I dig through our boxes for math books, dig through our boxes for pencils, dig for notebooks. Start school at noon, finish at two, drive five kids to dance, sit in the car for two hours until they finish. People ask me my philosophy of education. First I think, Is survival a philosophy? And then I think, I've forgotten your name. What is your name? Unpack a box, shuffle furniture, paint something. Find a doctor, find a dentist, find a grocery store, find a church. Again.

We buy a house. A fixer upper.

Undersized and featureless in the front, Oversized and European in the back or it would be if it had window boxes instead of pink brick and blue shutters.We put the fridge in the living room because it won't fit in the kitchen and we leave it there for a year.


We take down emergency lights in the dining room (and every other room. R2D2s, we call them.) We unhook the panic button over the bed but not before our realtor summons emergency personnel. We scrape away faux wallpaper windows from under all the emergency lights.

We remove wallpaper and walls...



...and take a jackhammer to the living room.

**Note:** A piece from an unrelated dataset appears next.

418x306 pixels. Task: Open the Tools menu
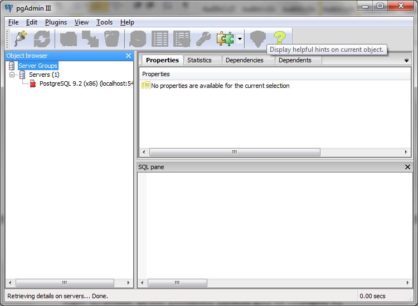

Stuart travels to Brazil, to Sweden, to Mississippi, to Texas... I mumble goodbyes and hellos under the covers in the dark. We care for parents. We eat in the basement, wash dishes in the driveway, cook on the grill in July and in December.


I pull into McDonalds for the twentieth time and think back to the days of schedules, menus and order. Menus, schedules, bah! Frivolous things for people whose calendars and crockery are not in a jumble on the basement floor thirteen months after a move.

The children grow...and grow. I look at the babies in my blog header and realize a photo update is long overdue. John is six inches taller than me and three sizes larger than he was this time last year. He's old enough to drive. Faith looks me in the eye. Charlie reads and plays the piano. Time marches on and is not recorded here. Maybe in the year of our Lord, 2011, I'll come up for air.